## SEITENAUSZUG

□ □ □ □ □ □ □

Es war die CDU-Fraktion, die im vergangenen Sommer einen zumindest burschikosen Antrag stellte: „Der Oberbürgermeister wird beauftragt, für das städtische Grundstück Fockestraße 80 bis zum Ende des IV. Quartals 2015 einen Nutzungsvorschlag als Schulstandort vorzulegen.“ Burschikos deshalb, weil das einer der wenigen von der Stadt bislang geduldeten Wagenplätze ist und Stadt und Wagenleute damals auch in Verhandlung standen.

Die Wagenleute hatten durchaus signalisiert, dass sie das Grundstück ganz ordentlich kaufen würden, wenn’s möglich wäre. Doch wo sich die Stadt mit Wagenplätzen schon schwer tut, ist die CDU eher für eine harte Gangart: „Von einem Verkauf des Grundstücks wird aufgrund der angespannten Schulsituation abgesehen.“

Und dieser Teil des Anliegens stieß bei Leipzigs Verwaltung sichtlich auf offene Ohren. Drei Dezernate – Stadtentwicklung und Bau; Jugend, Soziales, Gesundheit und Schule sowie Wirtschaft und Arbeit – haben nun so eine Art Alternativvorschlag vorgelegt, in dem die Wagenleute nur noch indirekt vorkommen, in dem aber deutlich gesagt wird: Die Stadt will ihnen das Grundstück nicht verkaufen.

Die CDU-Fraktion hatte damit argumentiert, dass man hier doch prima eine Schule hinbauen könnte. Aber das finden die drei Dezernate zumindest gar nicht sinnvoll, denn das Gelände ist nun einmal ganz normales Überschwemmungsgebiet. Darüber täuscht der gewaltige Fockeberg hinweg, der hier 1945 mit Kriegstrümmern mitten auf alten, regelmäßig überfluteten Bauernwiesen hingeschüttet wurde. Deswegen eigne sich das Grundstück nicht unbedingt gut als Schulstandort, betonen die drei Dezernate. Man habe deshalb zwischenzeitlich auch deutlich bessere Standorte gesucht und gefunden.

□ □ □ □ □ □ □

## AUFGABEN
- a) Warum eignet sich das Gelände laut dem Seitenauszug über den Wagenplatz in der Fockestraße nach Ansicht der drei Dezernate nicht gut als Schulstandort?
- b) Wie könnte der Seitenauszug über den Wagenplatz in der Fockestraße nach seinem letzten Satz weitergehen? Schreibe die Fortsetzung.
Das anschließende Material steht in keinem Zusammenhang mit dem Seitenauszug.

## BEREITGESTELLTE ANGABEN
□ □ □ □ □ □ □

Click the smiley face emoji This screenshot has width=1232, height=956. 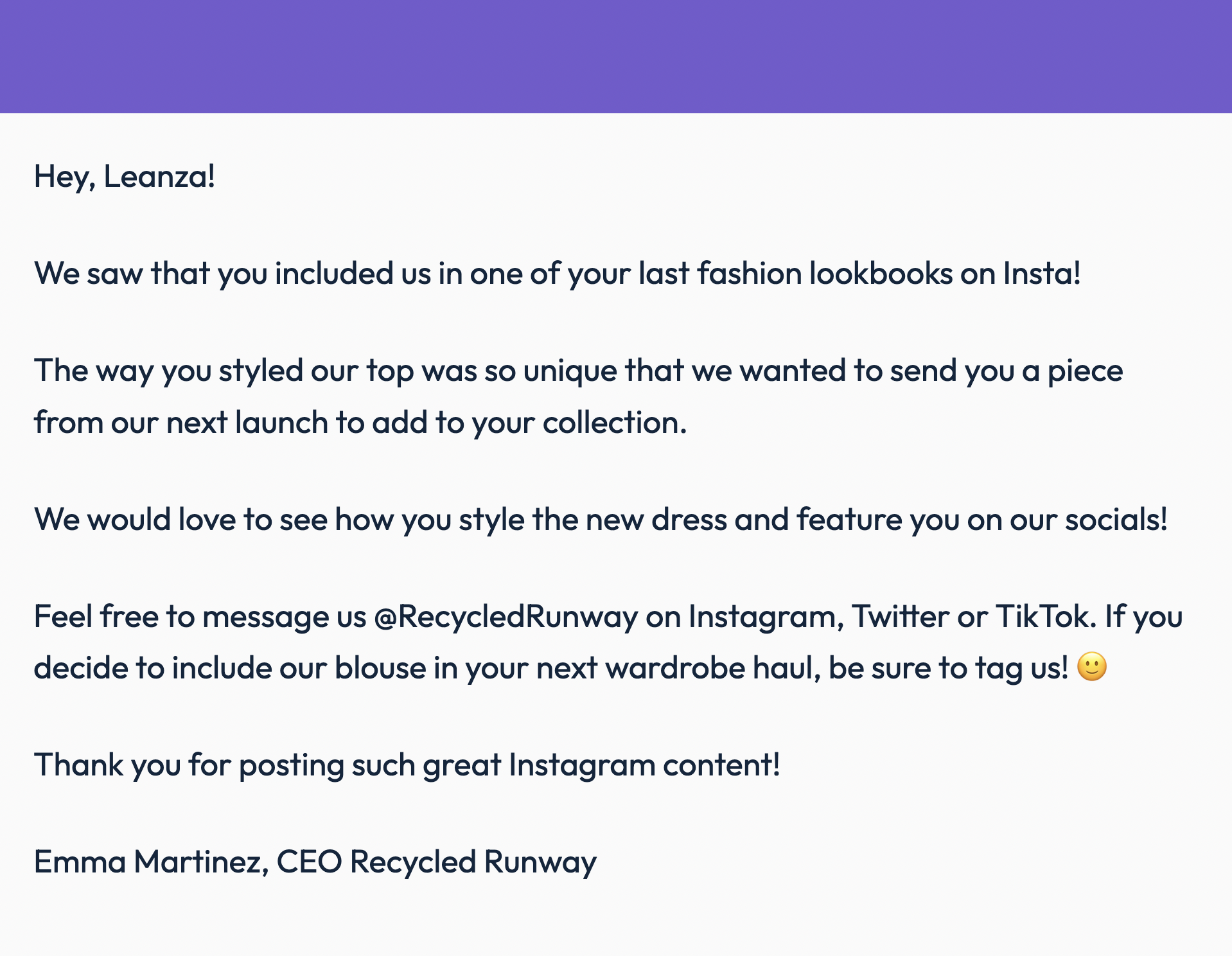(1091, 667)
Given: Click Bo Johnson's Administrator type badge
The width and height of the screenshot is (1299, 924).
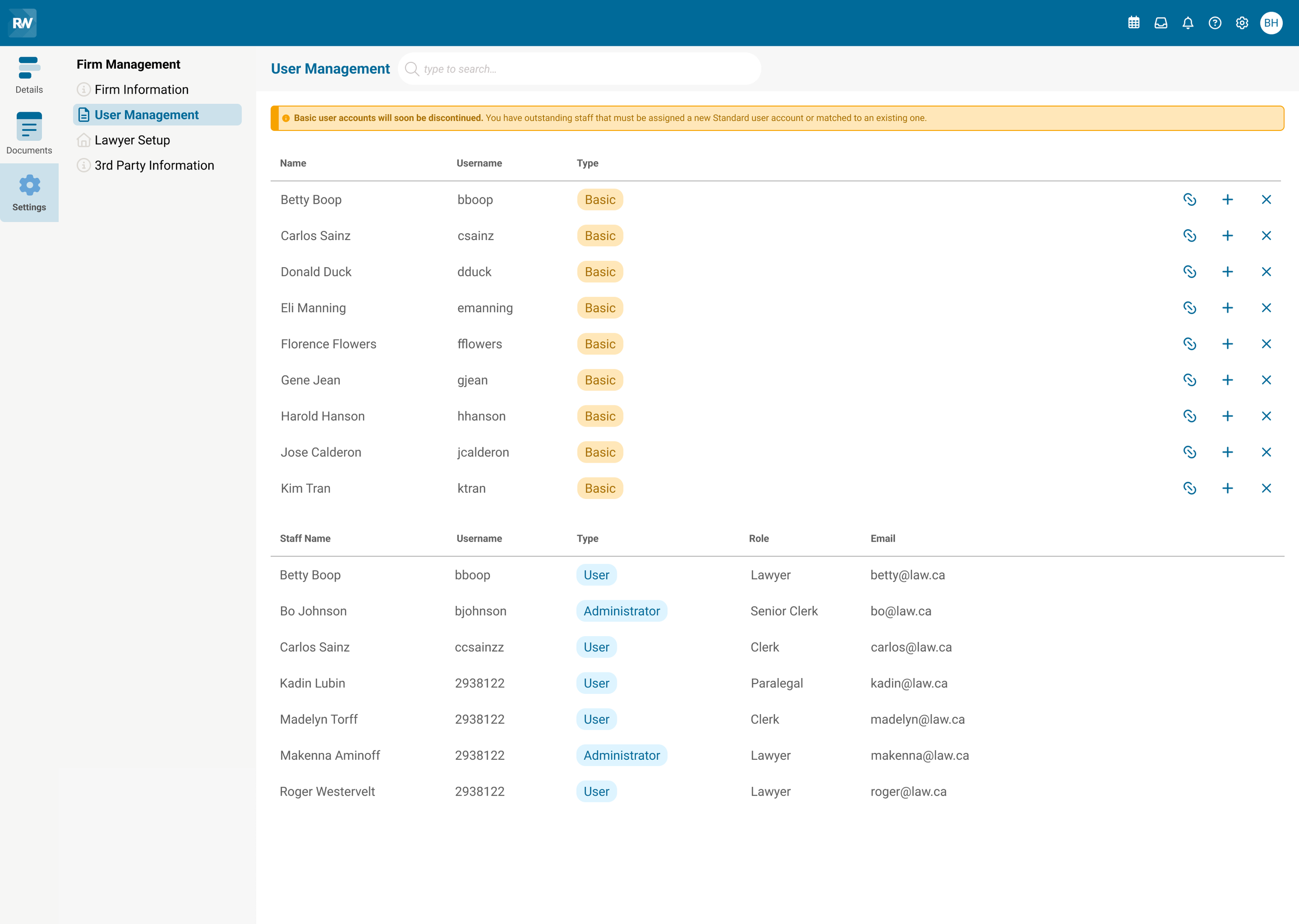Looking at the screenshot, I should coord(621,611).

□ □ □ □ □ □ □

## ANTWORTEN JE AUFGABE
- a) Weil es ein ganz normales Überschwemmungsgebiet ist.

- b)
Aber an die Wagenleute verkaufen will man das Fleckchen dann trotzdem nicht: „Das Grundstück Fockestraße 80 verbleibt (wie im Antrag vorgeschlagen) im Eigentum der Stadt. Aufgrund besser geeigneter Standorte wird er mittelfristig nicht als Schulstandort genutzt, aber aufgrund der Bevölkerungsentwicklung strategisch als Fläche für soziale Infrastruktur vorgehalten.“

Die Idee, hier eine Schule hinzubauen, hatte die Stadt selbst geäußert in einer früheren Anfrage zum Wagenplatz. Nun versucht man sich hier mit einer „sozialen Infrastruktur“ irgendwie zu positionieren: „Aufgrund der Bevölkerungsdynamik ist der Standort Fockestraße jedoch strategisch als Fläche für soziale Infrastruktur zu sichern, um auch langfristig Handlungsmöglichkeiten zu bewahren. Von einem Verkauf wird daher abgesehen.“

Für die Wagenleute der Focke 80 ist also nur eines geklärt: dass sich der ungeklärte Zustand fortsetzt.

Und die Antwort verrät auch, dass der Standort eigentlich auch für soziale Infrastrukturen nicht geeignet ist, denn gleich daneben lärmt der Verkehr der B2. Es ist einer der Gründe dafür, warum hier keine Grundschule Sinn macht: „Gerade bei Grundschulen ist die Stadt bestrebt, kurze Schulwege zu gewährleisten. Der Standort Fockestraße kann die fehlenden Kapazitäten nicht angemessen bedienen, da dieser aufgrund seiner Lage südlich der Richard-Lehmann-Straße weit entfernt vom eigentlichen Bedarf liegt. Darüber hinaus ist der Standort sehr stark verlärmt (Lärmkartierung 2012: 60 – 70 dB Kfz – Verkehrslärm Tag), so dass eine Grundschulnutzung nur mit starken Beeinträchtigungen möglich wäre.“

Da haben sich die Wagenleute also ein ganz und gar nicht attraktives Plätzchen gesucht – und sind trotzdem unerwünscht.

Manchmal klingen auch die Ausreden der Leipziger Verwaltung wie aus dem Pantoffelkino. Verkehrlich angebunden ist das Grundstück auch noch schlecht.

Also hofft die Verwaltung, endlich auf dem Gelände des Bayrischen Bahnhofs losbauen zu können, wo Grundschule und Oberschule einfach besser platziert wären.

Die Stellungnahme der Verwaltung zur Fockestraße 80.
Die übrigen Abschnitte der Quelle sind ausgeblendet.